Hektoen International

A Journal of Medical Humanities

Antonio Benivieni, early anatomist and pathologist

Front page of work by Antonio Benivieni
De abditis, or Concerning some hidden and remarkable cases of diseases and cures.

The Florentine Antonio Benivieni dissected corpses and recorded his findings some seventy years before Andreas Vesalius and even more so before Batista Morgagni. Yet though he has been called the “founder of pathology,” he never achieved the fame and recognition accorded to his distinguished successors. He was the eldest of five sons in an ancient noble Florentine family, born a mere three years before Constantinople had fallen to the Turks and furthered by its refugees the renaissance of learning in Italy. He studied Latin and Greek in Pisa and Siena, then medicine. Around 1470 he established a highly successful practice in Florence as physician, surgeon, and obstetrician. His patients were members of the noblest families in Florence, the Gucciardini of mercantile success and literary fame, the Medici who ruled Florence, and the Pazzi who conspired against them. He was staff physician at the famous Santa Maria Nuova Hospital and published many medical and nonmedical manuscripts.

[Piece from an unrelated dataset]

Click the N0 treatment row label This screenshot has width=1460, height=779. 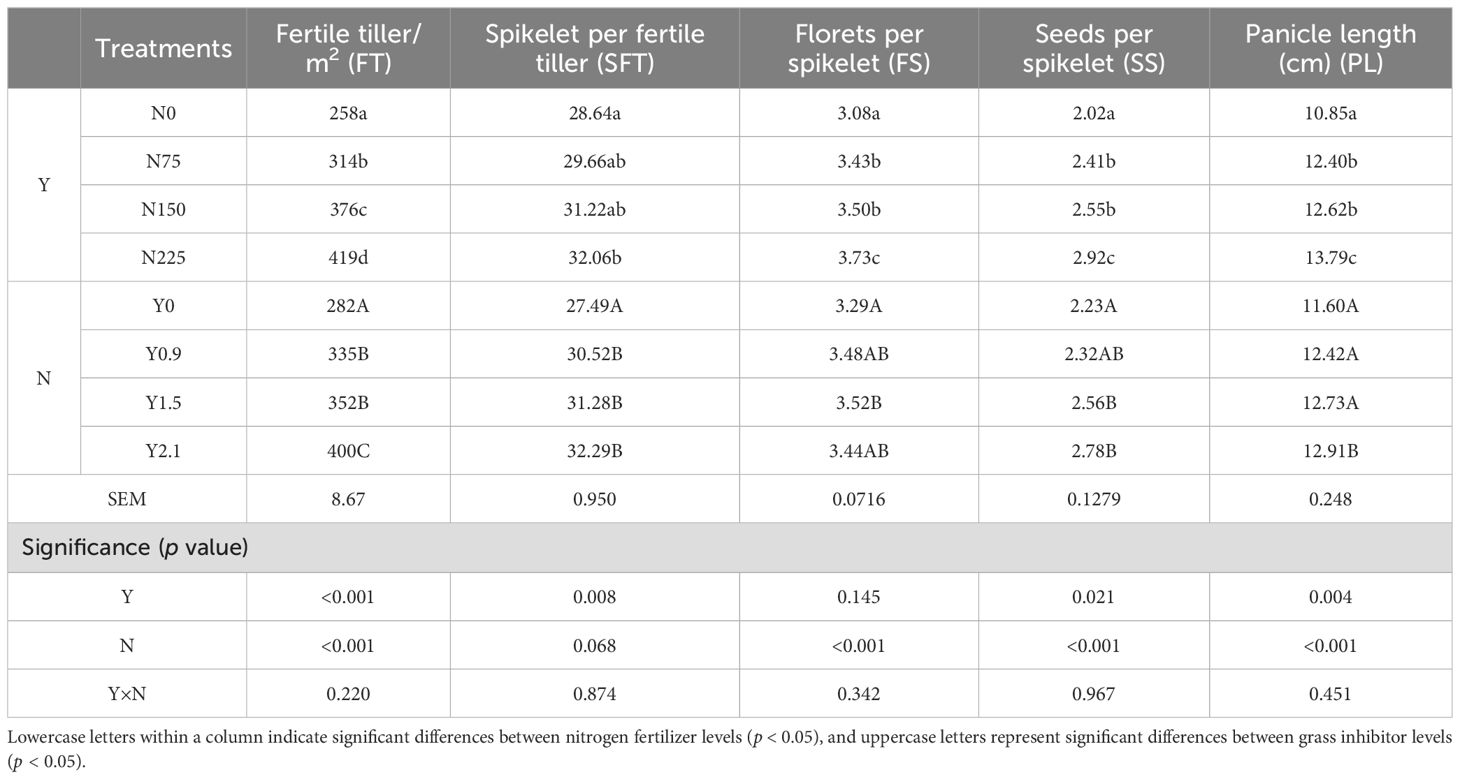[x=164, y=113]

The most famous of these, De Abditis, was discovered and published by his brother in 1507, five years after his death. It contained brief notes about his patients made during his thirty-two years of practice. He described cases of the then prevalent “French disease,” morbus gallicus, syphilis. He wrote about stones found in the lining of the liver, meaning gallstones.1 He recorded the clinical features and autopsy findings of stomach and bowel cancer, wrote about worms, lung afflictions, ascites, asthma, osteomyelitis, and patients dying of the plague. He dissected a criminal hanged for the second time after surviving the first attempt, and wrote that hair had grown on the surface of his heart, meaning probably fibrinous pericarditis. He extracted stones from the urethra and operated on cataracts. He has been described as clever and intelligent, humble, his writings filled with kind remarks about his fellow practitioners. He was indeed “a pathfinder in medicine who blazed a new path which physicians waited for more than two centuries and a half to follow.”1

References

  1. Ralph H Major. Antonio di Pagolo Benivieni. Bull Inst Hist Med 1933, volume 3; number 10: 739–755.
  2. Van den Tweel JG and Taylor CR. The rise and fall of the autopsy. Virchow’s Arch 2013; 462:371-380.